Percy++ is an implementation of Private Information Retrieval (PIR) protocols in C++. These are the protocols described in the paper:
Ian Goldberg. Improving the Robustness of Private Information Retrieval. Proc. of 2007 IEEE Symposium on Security and Privacy (Oakland 2007), May 2007.
Briefly, private information retrieval is the task of fetching a block of data from a database server (or group of distributed servers) without the server(s) learning which block it was that you were interested in.
These protocols provide t-private v-Byzantine-robust τ-independent k-out-of-l private information retrieval. This means:
- k-out-of-l
- There are l distributed database servers, and we only need to receive replies from k of them (the rest might be down, overloaded, unreachable, etc.).
- t-private
- No coalition of up to t servers receives any information at all about the block you are interested in.
- v-Byzantine-robust
- Up to v of the servers that do reply might give incorrect answers; we will want to detect which servers did that, and to determine the correct database block.
- τ-independent
- The database is split between the servers so that no coalition of up to τ of them can determine the contents of the database itself (τ=0 means all the servers just have a complete copy of the database).

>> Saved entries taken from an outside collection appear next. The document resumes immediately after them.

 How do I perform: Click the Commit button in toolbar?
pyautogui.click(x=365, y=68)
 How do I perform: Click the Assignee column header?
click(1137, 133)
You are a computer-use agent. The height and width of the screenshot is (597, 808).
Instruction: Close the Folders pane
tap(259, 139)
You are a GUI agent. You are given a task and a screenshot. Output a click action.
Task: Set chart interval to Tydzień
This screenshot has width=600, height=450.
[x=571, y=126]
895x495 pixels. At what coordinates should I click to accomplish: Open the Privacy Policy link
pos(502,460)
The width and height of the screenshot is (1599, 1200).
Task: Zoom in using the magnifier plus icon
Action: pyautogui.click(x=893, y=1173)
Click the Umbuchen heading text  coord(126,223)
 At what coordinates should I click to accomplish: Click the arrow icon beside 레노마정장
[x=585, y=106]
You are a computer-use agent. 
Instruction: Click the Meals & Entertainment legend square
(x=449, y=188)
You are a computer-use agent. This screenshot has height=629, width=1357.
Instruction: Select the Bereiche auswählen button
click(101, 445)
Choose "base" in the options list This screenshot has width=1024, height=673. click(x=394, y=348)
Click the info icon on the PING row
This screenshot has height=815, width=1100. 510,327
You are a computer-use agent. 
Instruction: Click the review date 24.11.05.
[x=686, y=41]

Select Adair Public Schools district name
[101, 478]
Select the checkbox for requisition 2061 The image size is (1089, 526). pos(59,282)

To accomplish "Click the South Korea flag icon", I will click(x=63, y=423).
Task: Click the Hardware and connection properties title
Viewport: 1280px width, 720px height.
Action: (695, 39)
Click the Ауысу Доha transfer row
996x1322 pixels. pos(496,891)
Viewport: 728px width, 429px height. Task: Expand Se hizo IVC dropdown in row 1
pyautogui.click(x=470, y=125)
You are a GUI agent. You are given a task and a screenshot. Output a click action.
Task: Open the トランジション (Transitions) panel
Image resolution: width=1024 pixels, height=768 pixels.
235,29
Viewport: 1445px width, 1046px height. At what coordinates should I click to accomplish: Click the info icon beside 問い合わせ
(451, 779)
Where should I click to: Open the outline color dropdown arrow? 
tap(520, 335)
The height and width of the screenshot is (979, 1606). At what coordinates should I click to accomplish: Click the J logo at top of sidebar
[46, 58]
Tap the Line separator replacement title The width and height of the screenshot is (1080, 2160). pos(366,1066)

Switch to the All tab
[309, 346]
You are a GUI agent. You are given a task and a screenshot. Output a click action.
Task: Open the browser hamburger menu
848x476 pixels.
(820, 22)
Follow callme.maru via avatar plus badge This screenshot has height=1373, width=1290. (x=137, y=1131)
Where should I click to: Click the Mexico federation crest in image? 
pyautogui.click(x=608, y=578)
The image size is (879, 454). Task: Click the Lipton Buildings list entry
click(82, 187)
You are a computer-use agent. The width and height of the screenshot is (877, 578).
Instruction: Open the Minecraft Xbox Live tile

All of the above are "information-theoretic"; that is, the protections hold, even if the servers have unlimited computational power. We can also optionally add l-computationally-private to the list of properties. This gives "hybrid" protection against coalitions of larger than t servers; with this option enabled, coalitions of up to t servers still get no information at all about your query, but even if all l servers collude, they would still have to break a cryptographic problem in order to learn your query.
Any choice of t, v, τ, k and l will work, so long as they satisfy the following conditions:
- They are all integers.
- 0 < t <= t + τ < k <= l
- 0 <= v < k - floor(sqrt(k*(t+τ)))
Percy++ is written entirely in C++, using Victor Shoup's NTL library. You will need to install that library before you can use Percy++. In addition, if you tell NTL to use the GMP library when you install it, Percy++'s calculations will be faster.